__PASSAGE TO READ__:
Spouse
Thanks for the input with regards to family relationships. I guess the two that I worry about the most are my oldest. They fight allllll the time. They are physical fighters - they punch, they hit, kick, pull hair. They are punished every single time, and yet they keep on. I just really want them to know that family is forever.
On to the next hard question. Who did you learn to be a spouse from? Was it from your parents? Even if you aren't married, either divorced or single, you still observed your parents. In your relationship with your spouse, do you behave in a manner similar to your same sex parent? Or completely differently? Consciously or unconsciously?
My parents are divorced. When I was 20, my dad left my mother. He had talked to me about it many times, and I never really took it seriously. Here's the thing: I didn't get it. My dad was gone a lot, due to his military career. By necessity, my mother became extraordinarily self sufficient, and raised us to be the same. My dad, I think, felt very superfluous. My mother did everything, and she had a hard time giving it up when he came home. Both of them were at fault.
When I was first married, I behaved in much the same way. The Hubster was very adamant, though, that those traits get dropped. In a big way. Many, many fights later, and much growing up, and I completely see and respect what he was trying to say.
Answers, please.




My parents divorced when I was 14. My mom sucked at being a wife. And yes, I find myself acting much like her most of the time. I hate it. I hate that that has to be so ingrained in us that we seem to be powerless to prevent it.
Big Daddy is quick to point out when I am acting like my mother. Hell, I had ex-boyfriends point it out. It's that frigging obvious, apparently.
I'm not really sure how to overcome it and therapy never really did much for me. I guess this explains my previous "Family" comment about why I've almost completely disassociated with my mother.
Blogging...better than therapy.
Posted by: kalisah | January 20, 2005 at 11:44 PM
I learned how NOT to be a spouse from watching my parents. I learned HOW to be a spouse from being married.
Gee, that was succinct. I thought I had more to say...

__TASK 1__: In the blog post on being a spouse, what kept the writer's father away from home so often?
__TASK 2__: Write the next part of the blog post on being a spouse, starting after its last sentence.
The rows are separate material with no connection to the blog post on being a spouse.

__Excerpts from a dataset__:
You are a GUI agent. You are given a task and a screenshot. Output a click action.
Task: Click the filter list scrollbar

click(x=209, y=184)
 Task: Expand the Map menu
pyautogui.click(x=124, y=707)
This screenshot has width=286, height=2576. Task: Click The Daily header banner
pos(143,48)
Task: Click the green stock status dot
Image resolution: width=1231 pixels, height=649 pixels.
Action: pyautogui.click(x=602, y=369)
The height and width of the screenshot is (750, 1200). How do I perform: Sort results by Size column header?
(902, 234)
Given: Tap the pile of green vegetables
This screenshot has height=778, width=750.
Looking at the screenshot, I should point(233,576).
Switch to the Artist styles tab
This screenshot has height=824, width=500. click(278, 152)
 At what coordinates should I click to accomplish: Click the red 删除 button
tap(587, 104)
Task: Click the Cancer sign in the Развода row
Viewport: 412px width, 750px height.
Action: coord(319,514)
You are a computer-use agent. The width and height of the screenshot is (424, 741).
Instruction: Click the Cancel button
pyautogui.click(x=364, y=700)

__TASK RESPONSE 1__: His military career.

__TASK RESPONSE 2__:
Posted by: Annika | January 21, 2005 at 01:44 PM
I think it takes tremendous skill of BOTH partners to prevent reenacting the poor interpersonal skills our parents (sometimes) showed us. It's when things get difficult, too, that it is so easy to fall back into those patterns, which make the difficult times more difficult. Of course.
I know that I have struggled with this, myself, and I know that my marriage failed because my ex husband and I, when things became difficult, retreated to our pasts- and those are polar opposites in terms of interpersonal skills.
Tough, tough subject, Carmen.
Posted by: lucy | January 21, 2005 at 01:45 PM
My parents have been married for 28 years, to each other. They appear to be happy despite the mental illness and abusiveness of my mother.
That being said I learned how to not be a spouse by watching my parents. I love them a lot and I respect my dad, but my mom can be a severely evil woman. She can hurt someone without a second thought to what she says.
My husband says I was a lot like her in the beginning of our marriage, but that I have become better. Thank goodness. He used to have to point out when I would act like her, but I have become aware of the signs myself now and usually back off.
My dad is a wonderful man, despite what my mom thinks at times. He is caring, thoughtful, intelligent, and willing to help out in any way he can. I think this is more what I want to be like.
However, in time I have come to realize that I am my own person and therefore I am a spouse based on my own opinions, thoughts and ideals. Rather than those of my parents.
I'm pretty sure the same can be said for my dh and his parents also....but he is mostly like his Dad (thank goodness...his mom drives me nuts).